Friday, June 26, 2009

Michael Jackson and Farrah Fawcett







Well I guess there is nothing like BIG news to take one out of one's own life for awhile. Between the divorce of Jon and Kate, and then the expected death of Farrah and the totally out of the blue death of Michael, wow, I have found some distraction this week for me.

I have never been a huge fan of Michael Jackson. Even though he is truly my peer, I remember liking his music as a kid but that was about it. It is almost now, that I see and read so much about his career, that I now get it. Far from his huge career, for me, he is overshadowed by his total weirdness for the last 15 years or so. I have to think that for the average person out there, we all think this. The plastic surgeries, his "children" the molestation accusations and the trial, the leaving the country to Bahrain (I did NOT even know he was back in the US) these are all the things I thought when I thought Michael Jackson. But the education I am getting in the news the last couple of days surely shows he was a muscial genius and a huge part of pop music and culture. Maybe I just don't get that into being a fan of anyone.

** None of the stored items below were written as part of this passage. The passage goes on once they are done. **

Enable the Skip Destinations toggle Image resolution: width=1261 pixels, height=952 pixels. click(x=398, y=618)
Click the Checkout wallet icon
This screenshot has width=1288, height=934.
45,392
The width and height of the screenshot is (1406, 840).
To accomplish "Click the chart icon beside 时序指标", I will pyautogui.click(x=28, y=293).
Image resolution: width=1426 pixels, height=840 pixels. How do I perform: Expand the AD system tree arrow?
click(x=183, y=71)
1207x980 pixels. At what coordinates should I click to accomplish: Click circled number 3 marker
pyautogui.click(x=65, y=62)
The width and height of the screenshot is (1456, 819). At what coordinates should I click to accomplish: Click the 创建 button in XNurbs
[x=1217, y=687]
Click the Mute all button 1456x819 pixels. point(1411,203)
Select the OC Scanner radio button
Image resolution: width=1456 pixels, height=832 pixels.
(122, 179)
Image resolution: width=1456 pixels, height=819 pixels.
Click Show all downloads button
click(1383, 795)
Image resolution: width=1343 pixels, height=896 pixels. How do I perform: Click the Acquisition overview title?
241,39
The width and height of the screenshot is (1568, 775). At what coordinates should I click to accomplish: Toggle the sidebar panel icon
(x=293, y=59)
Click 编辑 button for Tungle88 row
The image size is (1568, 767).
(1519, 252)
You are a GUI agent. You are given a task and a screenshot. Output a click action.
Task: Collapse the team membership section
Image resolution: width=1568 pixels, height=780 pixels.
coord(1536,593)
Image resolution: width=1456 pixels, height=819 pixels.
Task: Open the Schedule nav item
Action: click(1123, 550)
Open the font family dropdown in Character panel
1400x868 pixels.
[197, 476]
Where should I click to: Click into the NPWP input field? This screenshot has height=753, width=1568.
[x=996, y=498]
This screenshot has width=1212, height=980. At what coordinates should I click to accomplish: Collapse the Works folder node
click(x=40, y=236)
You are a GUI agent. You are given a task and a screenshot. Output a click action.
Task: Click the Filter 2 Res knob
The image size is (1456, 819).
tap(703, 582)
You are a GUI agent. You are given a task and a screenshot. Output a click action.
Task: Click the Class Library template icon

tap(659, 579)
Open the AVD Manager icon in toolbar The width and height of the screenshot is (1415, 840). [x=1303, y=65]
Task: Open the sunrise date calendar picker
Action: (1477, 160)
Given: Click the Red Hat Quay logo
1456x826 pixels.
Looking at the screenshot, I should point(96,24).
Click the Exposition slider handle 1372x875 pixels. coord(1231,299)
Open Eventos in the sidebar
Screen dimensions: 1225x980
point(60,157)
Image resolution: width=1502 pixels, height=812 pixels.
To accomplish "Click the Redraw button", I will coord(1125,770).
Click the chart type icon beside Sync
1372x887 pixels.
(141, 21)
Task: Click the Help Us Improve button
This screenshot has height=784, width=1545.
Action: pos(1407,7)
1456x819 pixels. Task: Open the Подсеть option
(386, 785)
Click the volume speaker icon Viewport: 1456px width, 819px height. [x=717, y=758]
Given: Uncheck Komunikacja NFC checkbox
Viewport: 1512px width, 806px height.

But I find myself most bothered that he was addicted to prescription drugs and had so many people enabling him and his problem. It always rears its ugly head "enable" here it is again.
And another person totally NOT in reality and dillusional and so many people just looking the other way. I hate how we do this with the average every day person, but clearly this is all over the place with celebrities. And it is all so stupid-all a celebrity is is someone we have seen so many times that they are now part of our mind--advertising at its finest.

Then you have Farrah. Now I can go as far to say I was a fan. Not knock em down drag em out fan, but I did think she was pretty great when I was growing up. I loved her look far more than the Marilyn Monroe kind of look, or the later day Pam Anderson or Anna Nicole Smith look.Farrah was like a real beauty and she was sweet and and sincere. She is a total icon.

But she hooked her wagon to men who were bad choices. Certainly Ryan Oneal. What a piece of work--I have read so much about him. He clearly is a narcissist and sounds like a sex addict and just drew her in and kept her in his crappy world. I hate the way he said when she was so sick
"I fell in love with her all over again." Why does it have to be one bit about him? And wanting to marry her before she died--just bizarre! Some sick twisted "romantic" notion of a total narcissist--again about him. Thank god it did not come to pass and she left this world single. I wish she had kept him dumped and out of her life. And I hope her son pulls himself together, that is a real tragedy.

So I am just blown away by all that we see about these people, the way they left the world, both with lives shattered --either by a terrible death of cancer or by years of speculation and questions and the changing into rather a macabe figure who no one knew anymore. And enablement, seems to always be front and center, and narcissim. It just sits there on the fence, part of all of these stories and making its way into our lives more and more. What is fame anyhow? Just people knowing your face. In the end we all end up with a white sheet over our face. I think we all hope that first paragraph of our obituary will not be filled with facts we would not have wanted to become our defining moments, but rather, good things.